November 06, 2006

Onion Marmalade

While reading my new favorite cookbook, The Farmhouse Cookbook by Susan Herrmann Loomis, I spotted this recipe for Onion Marmalade (despite the name, it doesn't actually contain any citrus peel). We are real lovers of onions around here (my son eats them on almost everything), so I thought it would probably be a big hit.
Using some of the red onions from this year's crop, I made a batch this weekend. The verdict? Delicious! The purple onions and the wine made it the most incredible deep, rich colour. It's a little like a caramelized onion chutney, and since we love to put either mango chutney or red pepper jelly in our grilled cheese sandwiches, I can see us using it like that a lot. It would also be a nice addition to a cheese tray (maybe with a baked brie?), and Loomis suggests using it as a sauce on homemade pizza (mmm...). The possibilities are endless!

Onion Marmalade (from The Farmhouse Cookbook):
  • 1/2 cup unsalted butter (I used regular and it was just fine)
  • 2 pounds onions, peeled and halved lengthwise, and cut crosswise into 1/2-inch-thick slices
  • 1 teaspoon salt
  • 1/2 teaspoon freshly ground black pepper
  • 1/2 cup sugar
  • 2 tablespoons dry sherry (I didn't have any so I used mirin)
  • 1/4 cup red wine vinegar
  • 1 cup rich red wine
  • 1/4 cup mild honey
  • 1/2 cup chopped dried pitted prunes
Melt the butter in a large skillet over medium heat. When it foams, add the onions and stir until they are thoroughly coated with butter. Sprinkle them with the salt and pepper, reduce heat to low, and cook, stirring occasionally, until they have turned golden, about 20 minutes.
Add the remaining ingredients and cook, uncovered, until the mixture is quite thick and very dark, about 1 1/4 to 1 1/2 hours. Stir the mixture occasionally, and watch it to be sure it doesn't burn. Season to taste, remove from the heat, and cool to room temperature. Either serve immediately or cover and refrigerate. Onion marmalade keeps well for an indefinite amount of time in the refrigerator. Makes 2 pints.


Phelan said...

That's just too much onion for me, my niece on the other hand eats them like apples, so she might like it.

Lu said...

The idea of the marmalade on a pizza sounds great to me. I was reading through the Farmhouse Cookbook this morning, and well - I don't know where to begin. Hee hee. What pleasure!
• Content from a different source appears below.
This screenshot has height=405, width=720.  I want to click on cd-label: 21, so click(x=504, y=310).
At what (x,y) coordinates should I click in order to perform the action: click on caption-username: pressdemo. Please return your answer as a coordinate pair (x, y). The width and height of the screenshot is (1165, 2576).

The Unusually Unsual Farmchick said...

Is there anything that could be used in place of the pitted prunes? Not a fan of them and thought you may have a suggestion/idea for an alternative.
Love red onions on my pizza! this is a must give in our foodie gift basket! So many great ideas- now I must get my hands on that book.

Cheryl said...

Tammie - I honestly can't even tell that they're in there, but maybe they add to the sweetness and depth of flavour a bit. I have seen recipes that don't call for any dried fruit, so maybe you could just leave them out. I've also seem some that call for raisins instead of prunes (dried apricots might be nice, too).
Hope that helps!

ksam said...

Very happy to see your review of the recipe! I was trolling on line for other options...having my cookbook open to this exact one!! So having a "review" I'm mid way thru cooking now! Thanks so much for sharing!